Anagrams
Published on Thu 25 July 2002
An anagram is, if you don't know, a word or phrase made by transposing or rearranging the letters of another word or phrase. The following are exceptionally clever!
Dormitory = Dirty room
Evangelist = Evil's agent
Desperation = A rope ends it
The Morse Code = Here come dots
Slot machines = Cash lost in 'em
Animosity = is no amity
Mother-in-law = Woman Hitler
Snooze alarms = Alas!
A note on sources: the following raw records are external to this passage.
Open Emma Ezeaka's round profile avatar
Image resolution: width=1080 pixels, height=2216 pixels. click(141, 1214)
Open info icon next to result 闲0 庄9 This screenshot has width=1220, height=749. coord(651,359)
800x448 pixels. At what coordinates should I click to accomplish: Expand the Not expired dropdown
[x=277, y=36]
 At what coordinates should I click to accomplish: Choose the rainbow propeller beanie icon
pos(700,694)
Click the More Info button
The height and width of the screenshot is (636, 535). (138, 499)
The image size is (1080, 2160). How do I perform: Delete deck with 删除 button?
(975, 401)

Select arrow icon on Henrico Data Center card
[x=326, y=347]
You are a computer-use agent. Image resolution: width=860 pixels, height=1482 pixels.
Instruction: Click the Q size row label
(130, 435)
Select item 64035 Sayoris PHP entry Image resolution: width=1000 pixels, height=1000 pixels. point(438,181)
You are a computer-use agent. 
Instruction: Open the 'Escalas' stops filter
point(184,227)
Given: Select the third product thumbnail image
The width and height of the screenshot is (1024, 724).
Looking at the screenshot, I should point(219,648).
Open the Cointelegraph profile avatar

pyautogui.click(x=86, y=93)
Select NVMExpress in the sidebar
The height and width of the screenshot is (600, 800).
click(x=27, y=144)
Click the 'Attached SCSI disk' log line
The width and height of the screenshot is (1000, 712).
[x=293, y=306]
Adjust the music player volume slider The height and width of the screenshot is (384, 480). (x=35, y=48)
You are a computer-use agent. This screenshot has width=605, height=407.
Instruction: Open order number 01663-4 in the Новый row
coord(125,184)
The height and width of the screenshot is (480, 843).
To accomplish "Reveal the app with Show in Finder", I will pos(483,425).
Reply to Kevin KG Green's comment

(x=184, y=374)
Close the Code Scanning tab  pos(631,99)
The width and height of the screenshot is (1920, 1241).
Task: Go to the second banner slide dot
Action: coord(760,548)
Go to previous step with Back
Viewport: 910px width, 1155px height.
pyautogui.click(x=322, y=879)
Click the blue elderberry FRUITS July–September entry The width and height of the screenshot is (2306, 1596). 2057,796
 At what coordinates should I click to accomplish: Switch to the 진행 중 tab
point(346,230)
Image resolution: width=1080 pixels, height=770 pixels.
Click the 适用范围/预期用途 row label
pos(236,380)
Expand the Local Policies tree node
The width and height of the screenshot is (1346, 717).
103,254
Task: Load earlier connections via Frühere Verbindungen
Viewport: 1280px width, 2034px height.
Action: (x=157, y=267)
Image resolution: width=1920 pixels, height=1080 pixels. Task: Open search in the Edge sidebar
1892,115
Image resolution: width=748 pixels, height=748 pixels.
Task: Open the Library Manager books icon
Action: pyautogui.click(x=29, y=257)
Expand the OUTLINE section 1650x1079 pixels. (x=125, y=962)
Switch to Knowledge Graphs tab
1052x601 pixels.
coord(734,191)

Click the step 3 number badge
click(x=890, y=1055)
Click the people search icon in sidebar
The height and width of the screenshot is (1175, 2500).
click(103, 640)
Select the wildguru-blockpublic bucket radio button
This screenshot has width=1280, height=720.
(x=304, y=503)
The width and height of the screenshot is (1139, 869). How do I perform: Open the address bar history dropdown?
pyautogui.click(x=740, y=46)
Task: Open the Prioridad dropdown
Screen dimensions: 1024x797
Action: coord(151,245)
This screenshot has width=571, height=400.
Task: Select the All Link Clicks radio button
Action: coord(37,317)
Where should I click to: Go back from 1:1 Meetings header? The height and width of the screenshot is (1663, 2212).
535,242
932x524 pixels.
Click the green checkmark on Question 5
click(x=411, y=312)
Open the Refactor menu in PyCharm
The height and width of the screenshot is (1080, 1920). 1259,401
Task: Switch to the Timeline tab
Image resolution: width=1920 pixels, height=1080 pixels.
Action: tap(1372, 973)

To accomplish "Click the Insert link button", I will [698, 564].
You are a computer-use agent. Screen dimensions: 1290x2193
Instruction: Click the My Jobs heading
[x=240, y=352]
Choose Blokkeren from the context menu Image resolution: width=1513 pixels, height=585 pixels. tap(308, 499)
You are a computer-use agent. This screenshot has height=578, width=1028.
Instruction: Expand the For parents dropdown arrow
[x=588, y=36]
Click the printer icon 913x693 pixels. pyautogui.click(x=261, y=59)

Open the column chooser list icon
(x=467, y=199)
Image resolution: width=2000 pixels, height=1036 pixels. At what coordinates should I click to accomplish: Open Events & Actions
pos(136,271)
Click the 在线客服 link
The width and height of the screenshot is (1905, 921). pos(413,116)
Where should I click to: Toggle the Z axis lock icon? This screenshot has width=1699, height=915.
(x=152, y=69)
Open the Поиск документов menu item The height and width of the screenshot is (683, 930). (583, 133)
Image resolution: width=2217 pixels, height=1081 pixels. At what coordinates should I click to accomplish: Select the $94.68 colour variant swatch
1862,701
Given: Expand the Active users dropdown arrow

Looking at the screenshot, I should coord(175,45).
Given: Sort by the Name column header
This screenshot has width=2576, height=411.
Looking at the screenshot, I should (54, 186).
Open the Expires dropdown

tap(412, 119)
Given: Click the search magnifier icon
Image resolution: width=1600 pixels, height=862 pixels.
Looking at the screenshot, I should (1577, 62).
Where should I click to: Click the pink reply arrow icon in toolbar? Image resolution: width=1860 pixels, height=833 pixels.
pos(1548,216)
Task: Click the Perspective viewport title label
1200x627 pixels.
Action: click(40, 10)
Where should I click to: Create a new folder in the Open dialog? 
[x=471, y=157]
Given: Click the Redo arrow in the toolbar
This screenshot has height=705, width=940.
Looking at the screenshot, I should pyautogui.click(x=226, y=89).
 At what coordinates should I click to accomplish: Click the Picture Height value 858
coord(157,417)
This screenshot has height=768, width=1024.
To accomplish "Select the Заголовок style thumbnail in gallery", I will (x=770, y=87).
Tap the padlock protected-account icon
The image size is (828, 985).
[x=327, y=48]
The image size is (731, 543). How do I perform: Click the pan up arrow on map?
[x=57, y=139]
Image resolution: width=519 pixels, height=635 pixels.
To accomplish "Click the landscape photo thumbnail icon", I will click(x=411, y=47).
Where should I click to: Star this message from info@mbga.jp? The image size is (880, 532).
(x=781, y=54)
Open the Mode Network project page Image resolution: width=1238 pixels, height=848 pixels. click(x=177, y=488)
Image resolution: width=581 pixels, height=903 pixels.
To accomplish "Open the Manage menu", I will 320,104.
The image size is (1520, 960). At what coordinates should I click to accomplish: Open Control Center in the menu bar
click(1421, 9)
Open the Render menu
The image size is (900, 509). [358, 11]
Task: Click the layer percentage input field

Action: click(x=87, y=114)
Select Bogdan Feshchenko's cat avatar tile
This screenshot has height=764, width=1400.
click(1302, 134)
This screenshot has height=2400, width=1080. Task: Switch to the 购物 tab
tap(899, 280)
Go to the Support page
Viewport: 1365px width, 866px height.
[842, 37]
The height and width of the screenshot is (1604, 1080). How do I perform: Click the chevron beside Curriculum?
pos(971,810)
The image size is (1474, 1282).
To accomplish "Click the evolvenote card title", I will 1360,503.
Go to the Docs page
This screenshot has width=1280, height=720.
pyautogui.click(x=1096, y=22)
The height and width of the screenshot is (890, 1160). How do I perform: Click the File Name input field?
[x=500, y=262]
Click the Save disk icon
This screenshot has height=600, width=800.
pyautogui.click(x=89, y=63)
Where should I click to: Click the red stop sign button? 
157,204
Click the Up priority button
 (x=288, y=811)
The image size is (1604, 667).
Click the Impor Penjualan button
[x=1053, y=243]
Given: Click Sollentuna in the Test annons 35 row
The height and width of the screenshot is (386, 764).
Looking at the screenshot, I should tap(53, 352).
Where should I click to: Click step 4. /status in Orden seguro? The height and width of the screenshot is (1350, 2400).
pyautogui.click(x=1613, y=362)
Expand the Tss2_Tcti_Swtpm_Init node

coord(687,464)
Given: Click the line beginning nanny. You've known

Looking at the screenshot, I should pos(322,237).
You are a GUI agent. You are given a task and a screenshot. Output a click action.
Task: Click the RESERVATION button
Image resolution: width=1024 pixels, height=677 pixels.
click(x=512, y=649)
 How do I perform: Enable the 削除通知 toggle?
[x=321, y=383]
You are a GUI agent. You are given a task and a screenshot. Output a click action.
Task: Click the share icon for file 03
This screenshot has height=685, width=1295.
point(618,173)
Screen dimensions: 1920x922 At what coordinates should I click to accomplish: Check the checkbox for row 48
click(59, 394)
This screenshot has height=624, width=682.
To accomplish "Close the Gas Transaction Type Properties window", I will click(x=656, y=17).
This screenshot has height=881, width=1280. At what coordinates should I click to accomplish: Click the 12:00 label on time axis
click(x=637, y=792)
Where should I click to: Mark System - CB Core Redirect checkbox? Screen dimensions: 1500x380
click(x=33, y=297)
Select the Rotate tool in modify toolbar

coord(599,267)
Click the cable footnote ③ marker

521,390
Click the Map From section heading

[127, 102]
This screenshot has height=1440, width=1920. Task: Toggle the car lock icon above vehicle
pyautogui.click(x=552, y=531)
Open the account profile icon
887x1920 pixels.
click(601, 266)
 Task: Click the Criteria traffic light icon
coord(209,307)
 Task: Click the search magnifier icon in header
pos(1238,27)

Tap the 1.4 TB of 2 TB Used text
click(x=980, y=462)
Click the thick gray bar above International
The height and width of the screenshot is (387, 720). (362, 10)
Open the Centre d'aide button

No more Z's
Alec Guinness = Genuine class
Semolina = is no meal
The Public Art Galleries = Large picture halls, I bet
A decimal point = I'm a dot in place
The earthquakes = That queer shake
Eleven plus two = Twelve plus one
Contradiction = Accord not in it
Princess Diana = Ascend in Paris
This one's truly amazing:
"To be or not to be: that is the question, whether tis nobler in the mind to suffer the slings and arrows of outrageous fortune."
And the anagram:
"In one of the Bard's best-thought-of tragedies, our insistent hero, Hamlet, queries on two fronts about how life turns rotten."
And for the grande finale:
"That's one small step for man, one giant leap for mankind".
The anagram:
"Thin man ran, makes a large stride, left planet, pins flag on moon. On to Mars!"